TASK DATA section start

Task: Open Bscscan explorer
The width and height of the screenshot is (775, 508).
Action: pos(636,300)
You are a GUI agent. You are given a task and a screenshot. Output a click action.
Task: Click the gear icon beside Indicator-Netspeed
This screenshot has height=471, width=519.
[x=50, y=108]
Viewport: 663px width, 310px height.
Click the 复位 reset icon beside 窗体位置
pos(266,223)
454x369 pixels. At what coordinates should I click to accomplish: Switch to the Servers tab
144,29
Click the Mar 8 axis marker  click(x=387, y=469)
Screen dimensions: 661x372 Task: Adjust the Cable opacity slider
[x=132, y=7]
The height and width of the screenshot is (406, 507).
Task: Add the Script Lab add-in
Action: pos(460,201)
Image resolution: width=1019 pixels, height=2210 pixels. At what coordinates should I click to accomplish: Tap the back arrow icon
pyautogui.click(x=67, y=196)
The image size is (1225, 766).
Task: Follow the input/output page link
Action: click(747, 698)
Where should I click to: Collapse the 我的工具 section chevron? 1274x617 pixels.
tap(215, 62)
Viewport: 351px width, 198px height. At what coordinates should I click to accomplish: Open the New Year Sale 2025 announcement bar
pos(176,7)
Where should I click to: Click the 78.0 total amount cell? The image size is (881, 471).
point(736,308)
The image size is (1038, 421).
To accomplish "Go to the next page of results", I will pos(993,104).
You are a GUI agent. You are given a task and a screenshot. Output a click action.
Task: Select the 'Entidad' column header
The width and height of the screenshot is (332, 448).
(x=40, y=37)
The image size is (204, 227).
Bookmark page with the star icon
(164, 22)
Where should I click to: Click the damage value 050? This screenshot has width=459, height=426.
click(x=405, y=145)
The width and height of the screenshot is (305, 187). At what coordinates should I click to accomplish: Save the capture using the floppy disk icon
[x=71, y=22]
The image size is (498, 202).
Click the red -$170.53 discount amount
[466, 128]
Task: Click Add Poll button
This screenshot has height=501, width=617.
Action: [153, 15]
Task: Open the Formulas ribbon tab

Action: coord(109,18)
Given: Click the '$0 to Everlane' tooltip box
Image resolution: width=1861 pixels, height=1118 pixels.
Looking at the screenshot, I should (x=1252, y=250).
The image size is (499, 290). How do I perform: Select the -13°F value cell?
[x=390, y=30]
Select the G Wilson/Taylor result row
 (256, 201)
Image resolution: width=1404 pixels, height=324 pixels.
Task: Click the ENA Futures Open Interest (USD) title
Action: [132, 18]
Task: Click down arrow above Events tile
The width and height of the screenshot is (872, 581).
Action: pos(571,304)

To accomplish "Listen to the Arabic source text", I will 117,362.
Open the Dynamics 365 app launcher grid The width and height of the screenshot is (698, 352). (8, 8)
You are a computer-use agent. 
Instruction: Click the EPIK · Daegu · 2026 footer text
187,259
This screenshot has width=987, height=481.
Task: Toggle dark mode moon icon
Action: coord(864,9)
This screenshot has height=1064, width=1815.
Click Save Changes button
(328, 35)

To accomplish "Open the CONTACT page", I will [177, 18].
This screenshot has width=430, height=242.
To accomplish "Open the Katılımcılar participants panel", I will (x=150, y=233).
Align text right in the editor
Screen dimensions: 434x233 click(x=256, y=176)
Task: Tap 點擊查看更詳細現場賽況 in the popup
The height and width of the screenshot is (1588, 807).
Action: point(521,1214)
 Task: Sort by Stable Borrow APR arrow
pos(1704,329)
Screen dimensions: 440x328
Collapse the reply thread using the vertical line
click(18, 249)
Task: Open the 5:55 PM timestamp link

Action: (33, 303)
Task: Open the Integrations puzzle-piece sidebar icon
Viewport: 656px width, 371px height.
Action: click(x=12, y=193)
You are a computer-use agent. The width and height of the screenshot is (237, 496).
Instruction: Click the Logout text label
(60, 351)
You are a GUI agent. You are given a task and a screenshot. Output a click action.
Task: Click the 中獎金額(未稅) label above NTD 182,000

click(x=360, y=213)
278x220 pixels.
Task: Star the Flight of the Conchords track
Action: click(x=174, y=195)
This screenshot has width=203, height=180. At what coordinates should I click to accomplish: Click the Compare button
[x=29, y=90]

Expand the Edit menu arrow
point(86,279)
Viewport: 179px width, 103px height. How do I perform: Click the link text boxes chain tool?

TASK DATA section end

**WHAT YOU HAVE TO DO**
Restate all of the entries exactly, please.

**RESPONSE BOX**
Task: Open Bscscan explorer
The width and height of the screenshot is (775, 508).
Action: pos(636,300)
You are a GUI agent. You are given a task and a screenshot. Output a click action.
Task: Click the gear icon beside Indicator-Netspeed
This screenshot has height=471, width=519.
[x=50, y=108]
Viewport: 663px width, 310px height.
Click the 复位 reset icon beside 窗体位置
pos(266,223)
454x369 pixels. At what coordinates should I click to accomplish: Switch to the Servers tab
144,29
Click the Mar 8 axis marker  click(x=387, y=469)
Screen dimensions: 661x372 Task: Adjust the Cable opacity slider
[x=132, y=7]
The height and width of the screenshot is (406, 507).
Task: Add the Script Lab add-in
Action: pos(460,201)
Image resolution: width=1019 pixels, height=2210 pixels. At what coordinates should I click to accomplish: Tap the back arrow icon
pyautogui.click(x=67, y=196)
The image size is (1225, 766).
Task: Follow the input/output page link
Action: click(747, 698)
Where should I click to: Collapse the 我的工具 section chevron? 1274x617 pixels.
tap(215, 62)
Viewport: 351px width, 198px height. At what coordinates should I click to accomplish: Open the New Year Sale 2025 announcement bar
pos(176,7)
Where should I click to: Click the 78.0 total amount cell? The image size is (881, 471).
point(736,308)
The image size is (1038, 421).
To accomplish "Go to the next page of results", I will pos(993,104).
You are a GUI agent. You are given a task and a screenshot. Output a click action.
Task: Select the 'Entidad' column header
The width and height of the screenshot is (332, 448).
(x=40, y=37)
The image size is (204, 227).
Bookmark page with the star icon
(164, 22)
Where should I click to: Click the damage value 050? This screenshot has width=459, height=426.
click(x=405, y=145)
The width and height of the screenshot is (305, 187). At what coordinates should I click to accomplish: Save the capture using the floppy disk icon
[x=71, y=22]
The image size is (498, 202).
Click the red -$170.53 discount amount
[466, 128]
Task: Click Add Poll button
This screenshot has height=501, width=617.
Action: [153, 15]
Task: Open the Formulas ribbon tab

Action: coord(109,18)
Given: Click the '$0 to Everlane' tooltip box
Image resolution: width=1861 pixels, height=1118 pixels.
Looking at the screenshot, I should (x=1252, y=250).
The image size is (499, 290). How do I perform: Select the -13°F value cell?
[x=390, y=30]
Select the G Wilson/Taylor result row
 (256, 201)
Image resolution: width=1404 pixels, height=324 pixels.
Task: Click the ENA Futures Open Interest (USD) title
Action: [132, 18]
Task: Click down arrow above Events tile
The width and height of the screenshot is (872, 581).
Action: pos(571,304)

To accomplish "Listen to the Arabic source text", I will 117,362.
Open the Dynamics 365 app launcher grid The width and height of the screenshot is (698, 352). (8, 8)
You are a computer-use agent. 
Instruction: Click the EPIK · Daegu · 2026 footer text
187,259
This screenshot has width=987, height=481.
Task: Toggle dark mode moon icon
Action: coord(864,9)
This screenshot has height=1064, width=1815.
Click Save Changes button
(328, 35)

To accomplish "Open the CONTACT page", I will [177, 18].
This screenshot has width=430, height=242.
To accomplish "Open the Katılımcılar participants panel", I will (x=150, y=233).
Align text right in the editor
Screen dimensions: 434x233 click(x=256, y=176)
Task: Tap 點擊查看更詳細現場賽況 in the popup
The height and width of the screenshot is (1588, 807).
Action: point(521,1214)
 Task: Sort by Stable Borrow APR arrow
pos(1704,329)
Screen dimensions: 440x328
Collapse the reply thread using the vertical line
click(18, 249)
Task: Open the 5:55 PM timestamp link

Action: (33, 303)
Task: Open the Integrations puzzle-piece sidebar icon
Viewport: 656px width, 371px height.
Action: click(x=12, y=193)
You are a computer-use agent. The width and height of the screenshot is (237, 496).
Instruction: Click the Logout text label
(60, 351)
You are a GUI agent. You are given a task and a screenshot. Output a click action.
Task: Click the 中獎金額(未稅) label above NTD 182,000

click(x=360, y=213)
278x220 pixels.
Task: Star the Flight of the Conchords track
Action: click(x=174, y=195)
This screenshot has width=203, height=180. At what coordinates should I click to accomplish: Click the Compare button
[x=29, y=90]

Expand the Edit menu arrow
point(86,279)
Viewport: 179px width, 103px height. How do I perform: Click the link text boxes chain tool?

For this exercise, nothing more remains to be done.